Finding a linear factor and fully factorising polynomials

Question

I have the following question:

Question: Find a linear factor that will fully factorise $x^3 - 2x^2 - 5x + 6$.

When I checked the solutions the linear factor is $x-1$. I do not understand how this linear factor is achieved.

Answer 1

There's a theorem which asserts that a polynomial $P(X)$ in $K[X]$ ($K$ a field) is divisible by $X-\alpha$ if and only if $\alpha$ is a root of $P(x)$.

The proof of this assertion relies on Euclidean division in the polynomial ring $K[X]$: there exists a unique polynomial $Q(X)$ and a unique constant $R\in K$ such that $$P(X)=Q(X)(X-\alpha)+R.$$ Further $R=P(\alpha)$.

So they checked $P(1)=1^-2\cdot 1^2-5\cdot 1+6=0$. Dividing, say, using Horner's scheme yields $$X^3-2X^2-5X+6=(X-1)(X^2-X-6).$$ To factorise further, you have to find the roots of the quadratic equation $\;x^2-x-6=0$. We can search for rational roots, before applying the resolution formula.

By the Rational root theorem, a rational root, if any, has to be a divisor of $6$, i.e. one among $\{\pm 1,\pm 2,\pm 3,\pm 6\}$. One readily checks $3$ is such a root, hence the other root is $-2$ (their product is equal to $-6$). Whence the factorisation $$X^3-2X^2-5X+6=(X-1)(X+2)(X-3).$$

Answer 2

One method to solve, is to use the Rational Root Theorem, with other theorems to find the factorization.

Rational Root Theorem: Let $f(x)$ be a polynomial$$f(x)=\sum_{k=0}^na_kx^k\tag1$$ Where $a_0,a_1,\ldots a_n$ are integers and $n\geq 1$. The roots of $(1)$ are of the form $\pm \frac pq$ where $p$ is a factor of the term $a_0$, and $q$ is a factor of $a_n$.
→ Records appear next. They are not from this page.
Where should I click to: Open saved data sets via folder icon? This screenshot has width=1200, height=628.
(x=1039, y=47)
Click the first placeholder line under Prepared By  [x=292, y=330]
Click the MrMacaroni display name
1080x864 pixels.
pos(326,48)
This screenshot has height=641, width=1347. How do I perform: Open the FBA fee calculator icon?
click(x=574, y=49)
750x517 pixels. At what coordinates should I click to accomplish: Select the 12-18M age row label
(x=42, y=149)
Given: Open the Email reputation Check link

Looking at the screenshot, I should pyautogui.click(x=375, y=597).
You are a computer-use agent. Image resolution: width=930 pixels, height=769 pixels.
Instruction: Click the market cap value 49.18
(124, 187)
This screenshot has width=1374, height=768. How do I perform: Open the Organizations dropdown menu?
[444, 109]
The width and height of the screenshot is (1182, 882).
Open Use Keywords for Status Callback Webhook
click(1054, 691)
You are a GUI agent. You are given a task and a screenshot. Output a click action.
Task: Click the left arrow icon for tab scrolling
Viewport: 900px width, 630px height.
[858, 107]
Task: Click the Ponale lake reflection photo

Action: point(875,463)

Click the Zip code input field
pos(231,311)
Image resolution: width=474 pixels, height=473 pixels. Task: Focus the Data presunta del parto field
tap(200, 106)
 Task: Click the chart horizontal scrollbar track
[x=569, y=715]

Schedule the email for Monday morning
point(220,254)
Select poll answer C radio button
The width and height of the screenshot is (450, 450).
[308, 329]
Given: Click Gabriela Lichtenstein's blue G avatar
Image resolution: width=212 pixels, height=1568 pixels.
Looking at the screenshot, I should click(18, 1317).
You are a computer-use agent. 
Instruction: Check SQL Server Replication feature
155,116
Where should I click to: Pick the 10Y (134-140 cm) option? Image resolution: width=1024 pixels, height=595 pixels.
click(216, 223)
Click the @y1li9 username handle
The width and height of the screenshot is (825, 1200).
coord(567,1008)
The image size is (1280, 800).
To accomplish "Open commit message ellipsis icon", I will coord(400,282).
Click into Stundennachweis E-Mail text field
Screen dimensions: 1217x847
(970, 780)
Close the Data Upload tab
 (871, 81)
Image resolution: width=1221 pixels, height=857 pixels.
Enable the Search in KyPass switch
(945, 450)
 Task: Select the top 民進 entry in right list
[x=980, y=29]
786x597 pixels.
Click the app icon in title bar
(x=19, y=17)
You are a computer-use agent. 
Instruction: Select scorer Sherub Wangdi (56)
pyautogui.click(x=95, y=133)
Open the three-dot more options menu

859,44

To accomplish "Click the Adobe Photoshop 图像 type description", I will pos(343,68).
This is a really useful theorem for finding the roots of any polynomial, but since you're given a lot of possibilities, (try listing all of the factors of $972$), I have listed some more theorems you can employ to make the guesswork a bit easier for you:

Cauchy's Bound: Suppose $f(x)$ is a polynomial such that$$f(x)=\sum_{k=0}^{n}a_kx^k=a_nx^n+a_{n-1}x^{n-1}+\ldots+a_1x+a_0\tag{2}$$With $n\geq 1$ and $a_n\neq 0$. Let $M$ be the largest of the numbers:$$\frac {|a_0|}{|a_n|},\frac {|a_1|}{|a_n|},\ldots,\frac {|a_{n-1}|}{|a_n|}\tag3$$All of the roots of $f$ lie in the interval $[-(M+1),M+1]$

Another one:

Descartes' Rule of Signs: Suppose $f(x)$ is a polynomial written in descending powers of $x$.

• If $P$ denotes the number of variations of signs in $f(x)$, then the number of positive real zeroes (counting multiplicity) is one of the numbers $\{P,P-2,P-4,\ldots\}$

• If $N$ denotes the number of variations of signs in the formula for $f(-x)$, then the number of negative real zeores is one of the numbers $\{N,N-2,N-4,\ldots\}$

Unfortunately, your polynomial is too "small" for these two theorems to be effective, but it's nice if you know them. In case you need to factor something like $x^4-13x^3-81x^2+215x+102=0$.